Consultando Nelson Werneck Sodré em sua História da Literatura Brasileira, registrei algumas considerações acerca do determinismo literário de Franklin Távora em busca de uma Literatura Regional do Norte, que segundo o romancista, seria mais nacional porquanto distante das influências externas da colonização que ainda se processava no sul do Brasil. Escreve Sodré: A ilusão do ficcionista cearense esteve em julgar a possibilidade de conferir caráter nacional a uma literatura por um ato de vontade, alheio a todas as condições do meio e do tempo.

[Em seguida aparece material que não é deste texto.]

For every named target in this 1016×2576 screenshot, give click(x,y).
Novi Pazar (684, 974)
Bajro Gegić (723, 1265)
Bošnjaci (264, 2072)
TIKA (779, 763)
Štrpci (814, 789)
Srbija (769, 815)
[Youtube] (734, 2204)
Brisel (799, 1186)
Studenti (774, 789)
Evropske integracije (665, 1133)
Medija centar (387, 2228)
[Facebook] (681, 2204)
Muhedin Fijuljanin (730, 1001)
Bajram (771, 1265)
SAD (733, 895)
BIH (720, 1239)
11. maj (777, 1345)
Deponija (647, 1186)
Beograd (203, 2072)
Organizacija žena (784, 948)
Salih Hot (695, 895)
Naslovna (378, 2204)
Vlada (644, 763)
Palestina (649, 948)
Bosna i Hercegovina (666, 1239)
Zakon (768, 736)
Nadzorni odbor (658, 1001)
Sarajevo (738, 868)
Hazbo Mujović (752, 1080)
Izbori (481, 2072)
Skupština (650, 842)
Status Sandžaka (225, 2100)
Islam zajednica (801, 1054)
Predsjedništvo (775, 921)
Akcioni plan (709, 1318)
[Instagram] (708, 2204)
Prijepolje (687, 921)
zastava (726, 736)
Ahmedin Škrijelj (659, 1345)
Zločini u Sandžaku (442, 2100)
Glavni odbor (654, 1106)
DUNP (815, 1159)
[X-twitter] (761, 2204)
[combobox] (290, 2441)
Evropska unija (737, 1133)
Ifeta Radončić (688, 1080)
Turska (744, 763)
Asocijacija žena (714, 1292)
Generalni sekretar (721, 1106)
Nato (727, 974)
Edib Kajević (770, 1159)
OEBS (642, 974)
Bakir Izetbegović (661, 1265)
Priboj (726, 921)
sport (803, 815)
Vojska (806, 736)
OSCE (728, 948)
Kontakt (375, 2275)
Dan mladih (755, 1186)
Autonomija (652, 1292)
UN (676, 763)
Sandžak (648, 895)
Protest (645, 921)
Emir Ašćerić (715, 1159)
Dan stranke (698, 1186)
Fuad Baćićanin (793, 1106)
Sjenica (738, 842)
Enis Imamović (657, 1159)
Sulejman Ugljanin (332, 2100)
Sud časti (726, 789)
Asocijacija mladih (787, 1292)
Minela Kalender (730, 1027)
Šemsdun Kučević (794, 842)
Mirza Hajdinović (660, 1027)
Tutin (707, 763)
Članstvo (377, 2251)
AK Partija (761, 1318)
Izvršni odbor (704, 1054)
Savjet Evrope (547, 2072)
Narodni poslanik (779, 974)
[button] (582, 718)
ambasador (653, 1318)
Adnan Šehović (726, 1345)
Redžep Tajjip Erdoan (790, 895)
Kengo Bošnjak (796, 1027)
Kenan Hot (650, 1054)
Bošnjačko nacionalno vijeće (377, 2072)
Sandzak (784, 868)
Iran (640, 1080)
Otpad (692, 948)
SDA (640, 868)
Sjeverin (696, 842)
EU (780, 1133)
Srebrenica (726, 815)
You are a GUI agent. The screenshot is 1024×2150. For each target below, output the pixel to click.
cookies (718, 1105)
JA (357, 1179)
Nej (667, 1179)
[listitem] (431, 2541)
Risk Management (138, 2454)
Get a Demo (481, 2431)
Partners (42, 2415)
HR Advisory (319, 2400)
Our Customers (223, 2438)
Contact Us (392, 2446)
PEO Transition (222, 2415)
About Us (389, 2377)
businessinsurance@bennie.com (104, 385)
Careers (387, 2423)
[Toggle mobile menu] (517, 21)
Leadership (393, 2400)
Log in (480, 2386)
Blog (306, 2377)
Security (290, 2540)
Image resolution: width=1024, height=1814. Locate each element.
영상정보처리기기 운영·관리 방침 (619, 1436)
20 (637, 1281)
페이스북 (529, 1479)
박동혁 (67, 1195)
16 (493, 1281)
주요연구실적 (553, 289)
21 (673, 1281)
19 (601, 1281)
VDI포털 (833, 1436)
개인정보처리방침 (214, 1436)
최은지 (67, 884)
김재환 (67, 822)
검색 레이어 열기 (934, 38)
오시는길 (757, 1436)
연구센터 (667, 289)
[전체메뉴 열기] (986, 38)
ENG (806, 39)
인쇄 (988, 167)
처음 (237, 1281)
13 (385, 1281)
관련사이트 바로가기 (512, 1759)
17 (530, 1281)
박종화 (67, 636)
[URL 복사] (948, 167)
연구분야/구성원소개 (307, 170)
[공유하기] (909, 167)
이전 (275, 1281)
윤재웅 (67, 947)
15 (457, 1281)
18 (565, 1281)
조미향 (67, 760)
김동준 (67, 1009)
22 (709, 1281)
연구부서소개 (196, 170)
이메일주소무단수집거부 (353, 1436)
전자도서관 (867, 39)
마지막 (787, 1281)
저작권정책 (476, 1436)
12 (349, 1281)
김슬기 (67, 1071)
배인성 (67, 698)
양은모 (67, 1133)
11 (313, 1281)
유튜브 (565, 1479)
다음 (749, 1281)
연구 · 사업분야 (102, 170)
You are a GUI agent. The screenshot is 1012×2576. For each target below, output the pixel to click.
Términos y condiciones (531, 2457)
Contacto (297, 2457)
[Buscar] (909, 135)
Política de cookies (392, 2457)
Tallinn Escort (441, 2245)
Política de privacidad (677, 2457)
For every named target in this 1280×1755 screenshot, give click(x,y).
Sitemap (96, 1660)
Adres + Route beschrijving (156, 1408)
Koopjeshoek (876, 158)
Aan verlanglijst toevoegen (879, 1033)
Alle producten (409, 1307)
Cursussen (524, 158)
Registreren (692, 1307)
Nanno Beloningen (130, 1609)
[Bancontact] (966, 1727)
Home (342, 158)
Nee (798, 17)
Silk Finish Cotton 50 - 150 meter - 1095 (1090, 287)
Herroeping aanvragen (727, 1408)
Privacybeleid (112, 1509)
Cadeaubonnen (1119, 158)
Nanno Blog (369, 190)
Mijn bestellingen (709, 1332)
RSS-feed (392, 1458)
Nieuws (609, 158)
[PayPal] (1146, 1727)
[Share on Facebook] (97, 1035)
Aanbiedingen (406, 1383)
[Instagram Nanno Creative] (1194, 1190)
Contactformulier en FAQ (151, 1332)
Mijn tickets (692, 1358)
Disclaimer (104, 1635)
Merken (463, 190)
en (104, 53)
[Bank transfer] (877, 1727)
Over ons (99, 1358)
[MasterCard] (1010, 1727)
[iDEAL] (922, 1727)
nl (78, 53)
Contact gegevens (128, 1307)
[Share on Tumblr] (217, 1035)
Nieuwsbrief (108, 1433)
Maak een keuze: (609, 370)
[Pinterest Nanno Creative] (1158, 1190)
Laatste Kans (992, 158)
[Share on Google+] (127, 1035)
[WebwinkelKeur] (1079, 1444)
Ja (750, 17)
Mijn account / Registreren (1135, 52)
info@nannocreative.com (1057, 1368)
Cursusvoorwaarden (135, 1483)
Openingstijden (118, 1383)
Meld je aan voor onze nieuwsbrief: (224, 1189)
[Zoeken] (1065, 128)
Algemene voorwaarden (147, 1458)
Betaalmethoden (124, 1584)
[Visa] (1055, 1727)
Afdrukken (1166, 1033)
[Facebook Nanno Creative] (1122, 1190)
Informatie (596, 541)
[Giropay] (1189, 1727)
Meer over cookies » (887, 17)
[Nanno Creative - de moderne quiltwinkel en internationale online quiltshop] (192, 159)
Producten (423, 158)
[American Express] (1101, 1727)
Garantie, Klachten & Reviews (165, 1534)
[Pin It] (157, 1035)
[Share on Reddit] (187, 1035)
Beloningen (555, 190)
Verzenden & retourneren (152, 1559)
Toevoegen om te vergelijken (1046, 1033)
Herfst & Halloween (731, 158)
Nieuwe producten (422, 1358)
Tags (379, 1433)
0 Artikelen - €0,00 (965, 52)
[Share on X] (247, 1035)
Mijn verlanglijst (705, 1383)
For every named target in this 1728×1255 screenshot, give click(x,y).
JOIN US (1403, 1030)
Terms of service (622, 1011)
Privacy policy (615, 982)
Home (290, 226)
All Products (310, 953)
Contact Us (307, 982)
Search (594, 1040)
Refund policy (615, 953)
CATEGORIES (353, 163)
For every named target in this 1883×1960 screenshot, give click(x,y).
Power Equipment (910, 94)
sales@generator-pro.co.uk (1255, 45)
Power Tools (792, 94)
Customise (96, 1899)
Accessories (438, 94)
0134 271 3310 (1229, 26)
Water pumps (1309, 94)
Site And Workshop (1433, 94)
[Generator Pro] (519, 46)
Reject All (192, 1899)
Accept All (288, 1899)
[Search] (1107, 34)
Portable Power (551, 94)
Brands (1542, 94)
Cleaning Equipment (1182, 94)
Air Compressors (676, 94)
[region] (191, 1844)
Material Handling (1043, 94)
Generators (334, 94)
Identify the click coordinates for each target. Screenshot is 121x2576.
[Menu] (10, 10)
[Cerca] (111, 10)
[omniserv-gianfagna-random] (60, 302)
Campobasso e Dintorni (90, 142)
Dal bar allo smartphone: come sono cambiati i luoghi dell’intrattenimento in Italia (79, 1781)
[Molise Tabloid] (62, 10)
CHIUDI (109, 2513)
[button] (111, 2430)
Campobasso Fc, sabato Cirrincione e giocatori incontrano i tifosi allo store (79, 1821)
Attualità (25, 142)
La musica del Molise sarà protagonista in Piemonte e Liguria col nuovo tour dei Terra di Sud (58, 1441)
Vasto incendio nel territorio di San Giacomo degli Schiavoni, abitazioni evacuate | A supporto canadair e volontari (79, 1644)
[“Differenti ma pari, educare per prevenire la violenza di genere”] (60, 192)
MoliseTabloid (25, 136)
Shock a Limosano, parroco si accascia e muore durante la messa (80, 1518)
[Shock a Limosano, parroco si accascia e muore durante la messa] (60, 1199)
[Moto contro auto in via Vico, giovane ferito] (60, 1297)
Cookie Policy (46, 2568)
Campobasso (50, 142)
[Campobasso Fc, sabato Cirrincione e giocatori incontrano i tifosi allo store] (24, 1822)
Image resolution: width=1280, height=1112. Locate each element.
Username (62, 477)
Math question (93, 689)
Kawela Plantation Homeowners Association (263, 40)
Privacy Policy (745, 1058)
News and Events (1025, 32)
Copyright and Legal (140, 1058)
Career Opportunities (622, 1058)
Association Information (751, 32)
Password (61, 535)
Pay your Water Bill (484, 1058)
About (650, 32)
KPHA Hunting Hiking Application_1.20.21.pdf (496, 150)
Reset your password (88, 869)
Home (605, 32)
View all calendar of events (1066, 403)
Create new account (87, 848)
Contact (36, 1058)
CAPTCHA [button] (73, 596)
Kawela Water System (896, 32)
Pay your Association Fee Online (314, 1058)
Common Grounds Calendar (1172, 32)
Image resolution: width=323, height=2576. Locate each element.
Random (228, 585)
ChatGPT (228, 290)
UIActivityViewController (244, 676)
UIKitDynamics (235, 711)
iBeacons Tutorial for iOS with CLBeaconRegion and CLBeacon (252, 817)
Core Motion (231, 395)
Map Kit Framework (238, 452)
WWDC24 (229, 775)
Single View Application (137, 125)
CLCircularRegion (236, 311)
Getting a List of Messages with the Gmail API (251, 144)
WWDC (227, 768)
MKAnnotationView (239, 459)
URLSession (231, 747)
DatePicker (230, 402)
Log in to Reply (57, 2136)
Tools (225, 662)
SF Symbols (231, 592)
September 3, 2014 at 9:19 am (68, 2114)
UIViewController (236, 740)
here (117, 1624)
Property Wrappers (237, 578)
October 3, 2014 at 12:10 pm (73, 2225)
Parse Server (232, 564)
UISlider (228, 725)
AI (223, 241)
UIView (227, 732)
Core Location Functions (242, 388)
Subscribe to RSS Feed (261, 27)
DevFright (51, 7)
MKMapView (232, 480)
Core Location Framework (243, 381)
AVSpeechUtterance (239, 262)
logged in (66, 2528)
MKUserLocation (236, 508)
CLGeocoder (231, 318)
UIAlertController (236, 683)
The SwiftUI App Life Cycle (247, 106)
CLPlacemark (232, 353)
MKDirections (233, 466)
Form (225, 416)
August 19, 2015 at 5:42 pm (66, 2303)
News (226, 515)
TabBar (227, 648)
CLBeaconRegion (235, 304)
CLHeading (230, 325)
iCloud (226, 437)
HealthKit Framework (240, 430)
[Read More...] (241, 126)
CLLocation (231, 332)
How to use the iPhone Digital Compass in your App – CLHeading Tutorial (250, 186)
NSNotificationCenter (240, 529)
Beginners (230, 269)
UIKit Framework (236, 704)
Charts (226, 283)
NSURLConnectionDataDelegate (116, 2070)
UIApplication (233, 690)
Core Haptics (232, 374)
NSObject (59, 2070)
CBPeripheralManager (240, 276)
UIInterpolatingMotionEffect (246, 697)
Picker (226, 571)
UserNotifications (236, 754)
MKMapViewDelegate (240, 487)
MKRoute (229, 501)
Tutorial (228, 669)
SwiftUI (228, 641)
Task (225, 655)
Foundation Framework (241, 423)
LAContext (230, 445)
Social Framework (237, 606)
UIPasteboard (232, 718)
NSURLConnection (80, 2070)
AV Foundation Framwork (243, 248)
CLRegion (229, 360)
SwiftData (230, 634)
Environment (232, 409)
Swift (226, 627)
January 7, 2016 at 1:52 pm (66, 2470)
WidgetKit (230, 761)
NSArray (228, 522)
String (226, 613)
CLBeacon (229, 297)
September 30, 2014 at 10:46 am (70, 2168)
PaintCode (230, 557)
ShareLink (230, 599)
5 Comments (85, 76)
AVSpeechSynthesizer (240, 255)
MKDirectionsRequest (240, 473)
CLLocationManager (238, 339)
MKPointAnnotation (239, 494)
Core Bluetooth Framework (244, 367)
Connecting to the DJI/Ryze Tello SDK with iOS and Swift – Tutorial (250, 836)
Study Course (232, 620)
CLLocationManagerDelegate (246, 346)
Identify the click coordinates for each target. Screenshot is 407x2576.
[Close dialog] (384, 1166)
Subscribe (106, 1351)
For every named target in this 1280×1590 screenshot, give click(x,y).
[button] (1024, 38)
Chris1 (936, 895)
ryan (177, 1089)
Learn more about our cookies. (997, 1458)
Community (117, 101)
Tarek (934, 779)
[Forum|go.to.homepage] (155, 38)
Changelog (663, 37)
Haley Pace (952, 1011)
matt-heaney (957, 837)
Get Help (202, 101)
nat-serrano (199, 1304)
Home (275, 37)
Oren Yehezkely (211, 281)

Faltando-lhe os dotes pessoais para uma tarefa tão ampla, embora não lhe faltasse capacidade para narrar, como ficou expresso em muitas de suas páginas e particularmente naquelas de Um Casamento de Arrabalde, errou os caminhos e, procurando veracidade na cor local, desviou-se para as tramas históricas que constituíam justamente o antídoto para as suas intenções. Nelas se perdeu, e de tal sorte que considerava o que havia de melhor como ruim, e punha esperanças na falsidade de suas personagens e de seus quadros.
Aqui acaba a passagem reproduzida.